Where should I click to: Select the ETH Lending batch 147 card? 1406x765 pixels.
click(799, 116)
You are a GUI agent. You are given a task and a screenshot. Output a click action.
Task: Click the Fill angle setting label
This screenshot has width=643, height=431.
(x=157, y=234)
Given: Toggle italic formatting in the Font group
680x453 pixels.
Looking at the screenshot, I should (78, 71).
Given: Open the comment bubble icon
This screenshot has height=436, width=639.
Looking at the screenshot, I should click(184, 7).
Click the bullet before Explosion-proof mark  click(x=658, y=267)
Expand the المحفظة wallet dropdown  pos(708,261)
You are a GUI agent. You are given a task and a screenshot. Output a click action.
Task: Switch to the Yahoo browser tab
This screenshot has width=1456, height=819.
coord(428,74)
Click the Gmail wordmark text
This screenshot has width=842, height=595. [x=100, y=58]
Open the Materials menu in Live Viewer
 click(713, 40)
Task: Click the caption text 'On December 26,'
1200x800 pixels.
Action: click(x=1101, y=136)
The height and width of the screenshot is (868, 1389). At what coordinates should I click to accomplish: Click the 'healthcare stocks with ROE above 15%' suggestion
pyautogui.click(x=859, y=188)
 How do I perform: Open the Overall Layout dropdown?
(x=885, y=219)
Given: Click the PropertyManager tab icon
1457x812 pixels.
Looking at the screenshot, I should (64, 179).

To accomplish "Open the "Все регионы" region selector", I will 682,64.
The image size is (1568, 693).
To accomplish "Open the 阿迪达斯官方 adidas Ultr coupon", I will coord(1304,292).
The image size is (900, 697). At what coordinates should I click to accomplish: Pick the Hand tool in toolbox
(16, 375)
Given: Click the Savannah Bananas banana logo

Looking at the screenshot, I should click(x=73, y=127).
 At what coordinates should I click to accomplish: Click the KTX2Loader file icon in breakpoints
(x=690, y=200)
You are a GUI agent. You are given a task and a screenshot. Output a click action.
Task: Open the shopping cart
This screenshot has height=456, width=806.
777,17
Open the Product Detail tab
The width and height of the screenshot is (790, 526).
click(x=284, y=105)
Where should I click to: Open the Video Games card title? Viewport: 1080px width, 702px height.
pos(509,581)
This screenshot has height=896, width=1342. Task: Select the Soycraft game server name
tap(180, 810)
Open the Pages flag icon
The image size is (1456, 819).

_DIRECTIONS_
Present each line of the items above as a row of a Markdown table with the columns "No." and "Text", numbering the rows in order and omitting blank lines.

_EXERCISE ANSWER_
| No. | Text |
|---|---|
| 1 | Where should I click to: Select the ETH Lending batch 147 card? 1406x765 pixels. |
| 2 | click(799, 116) |
| 3 | You are a GUI agent. You are given a task and a screenshot. Output a click action. |
| 4 | Task: Click the Fill angle setting label |
| 5 | This screenshot has width=643, height=431. |
| 6 | (x=157, y=234) |
| 7 | Given: Toggle italic formatting in the Font group |
| 8 | 680x453 pixels. |
| 9 | Looking at the screenshot, I should (78, 71). |
| 10 | Given: Open the comment bubble icon |
| 11 | This screenshot has height=436, width=639. |
| 12 | Looking at the screenshot, I should click(184, 7). |
| 13 | Click the bullet before Explosion-proof mark  click(x=658, y=267) |
| 14 | Expand the المحفظة wallet dropdown  pos(708,261) |
| 15 | You are a GUI agent. You are given a task and a screenshot. Output a click action. |
| 16 | Task: Switch to the Yahoo browser tab |
| 17 | This screenshot has width=1456, height=819. |
| 18 | coord(428,74) |
| 19 | Click the Gmail wordmark text |
| 20 | This screenshot has width=842, height=595. [x=100, y=58] |
| 21 | Open the Materials menu in Live Viewer |
| 22 |  click(713, 40) |
| 23 | Task: Click the caption text 'On December 26,' |
| 24 | 1200x800 pixels. |
| 25 | Action: click(x=1101, y=136) |
| 26 | The height and width of the screenshot is (868, 1389). At what coordinates should I click to accomplish: Click the 'healthcare stocks with ROE above 15%' suggestion |
| 27 | pyautogui.click(x=859, y=188) |
| 28 |  How do I perform: Open the Overall Layout dropdown? |
| 29 | (x=885, y=219) |
| 30 | Given: Click the PropertyManager tab icon |
| 31 | 1457x812 pixels. |
| 32 | Looking at the screenshot, I should (64, 179). |
| 33 | To accomplish "Open the "Все регионы" region selector", I will 682,64. |
| 34 | The image size is (1568, 693). |
| 35 | To accomplish "Open the 阿迪达斯官方 adidas Ultr coupon", I will coord(1304,292). |
| 36 | The image size is (900, 697). At what coordinates should I click to accomplish: Pick the Hand tool in toolbox |
| 37 | (16, 375) |
| 38 | Given: Click the Savannah Bananas banana logo |
| 39 | Looking at the screenshot, I should click(x=73, y=127). |
| 40 |  At what coordinates should I click to accomplish: Click the KTX2Loader file icon in breakpoints |
| 41 | (x=690, y=200) |
| 42 | You are a GUI agent. You are given a task and a screenshot. Output a click action. |
| 43 | Task: Open the shopping cart |
| 44 | This screenshot has height=456, width=806. |
| 45 | 777,17 |
| 46 | Open the Product Detail tab |
| 47 | The width and height of the screenshot is (790, 526). |
| 48 | click(x=284, y=105) |
| 49 | Where should I click to: Open the Video Games card title? Viewport: 1080px width, 702px height. |
| 50 | pos(509,581) |
| 51 | This screenshot has height=896, width=1342. Task: Select the Soycraft game server name |
| 52 | tap(180, 810) |
| 53 | Open the Pages flag icon |
| 54 | The image size is (1456, 819). |